Solution Using Recursive With Memoization

Memoization is the storage of the result of a computation so that it can be subsequently retrieved without repeating the computation. The technique is mainly used for optimization. It is a top down approach, meaning we compute from the highest value of n and move to the base cases.

In our example in the previous section, the result for the Fibonacci of 3 (which is equal to 2), is computed twice. We must have a way to store not only the value of the result (2), but also the input that produces that result; n = 3. Many data structures can be used to achieve this. For the simplicity of our code, arrays will be used.

Arrays store sequential data which can be accessed using indices. The index can be used to represent n, and the value stored at that particular index will be the result of Fib (n).

We will still be using a recursive approach to the problem. Before our function call, in the main block of our code, we must create our memo array.

The memo array is set to the size of n since it will store all the values until the nth value. Initially, all the values will be set to a default value; -1 in this case since Fibonacci numbers aren't negative. In this way, the program will be able to check whether a value has been stored on a particular index or not, and proceed to pick the stored value or store a new value respectively.

memo = new Array (n);
memo.fill(-1);

Later on, the fib function is called and its value stored in a variable for logging on the console.

memo = new Array (n);
memo.fill(-1);
let result = fib (n, memo);
console.log(memo);

This time, the fib function takes two parameters; memo, our array, and n.

Fib Function

Unlike in the purely recursive method, our function has 3 conditions to check for;

  1. The function must check if the value at n is -1.

  2. The function must check for the base cases and assign values accordingly.

  3. The function must compute the value of fib(n) if the value has not been computed before.

function fib (n,memo){
        if (memo[n] >= 0){
            return memo[n];
        }
        else if (n < 2){
            memo [n] = n;
            return n;
        }    
        else{
            memo [n] = fib (n-1, memo) + fib (n-2, memo);
            return memo [n];
        }
}

If the memo[n] is greater than or equal to 0, it would mean that the value at that index has already been computed once and it's value stored in place of the default value specified (-1). In this case the value will simply be returned.

This makes it so the program can compute much larger input than before and in a faster way.

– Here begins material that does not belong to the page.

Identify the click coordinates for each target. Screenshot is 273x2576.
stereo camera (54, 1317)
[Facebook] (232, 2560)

Solution Using The Iterative Approach

In the iterative approach, we use loops instead of recursive functions. It is also called a bottom up approach since it starts at the base case and moves upwards towards the highest values of n

In this instance, the value of the 0th and 1st values of the memo array is set manually to 0 and 1 respectively. This gives us what would be the base case in recursive solutions.

let n = 70;
memo = new Array (n);
memo[0] = 0;
memo[1] = 1;

Once our base cases are set, it's time to begin the loop. The loop will have a counter that will run from i at 2 to i at n. This is because we start by computing the value that comes after the base cases (2) and move upwards. Here, there are no function calls and instead the memo array will be fully used to generate the next numbers in the sequence.

let n = 70;
memo = new Array (n);
memo[0] = 0;
memo[1] = 1;
for (i = 2; i <= n; i++){
        memo [i] = memo[i - 1] + memo[i - 2];
        result = memo [i];
}

However, the memo array is not ideal to use. This is because at any point of the program's running, only two values are used in the memo array after which they are not used again. We can avoid this use of memory by foregoing the use of an array at all.

What we can do instead is have two variabes; a and b, which will store the values that we need to calculate fib(n).

let n = 70;
a = 0;
b = 1;
for (i = 2; i <= n; i++){
    c = a + b;
    a = b;
    b = c;
}

c holds the value for the next number in the sequence, while a and b hold the value for the previous two numbers in the sequence. After each loop, a; first value, is equated to b; second value. In essence, the first value becomes the second value, then the third and so on and so forth.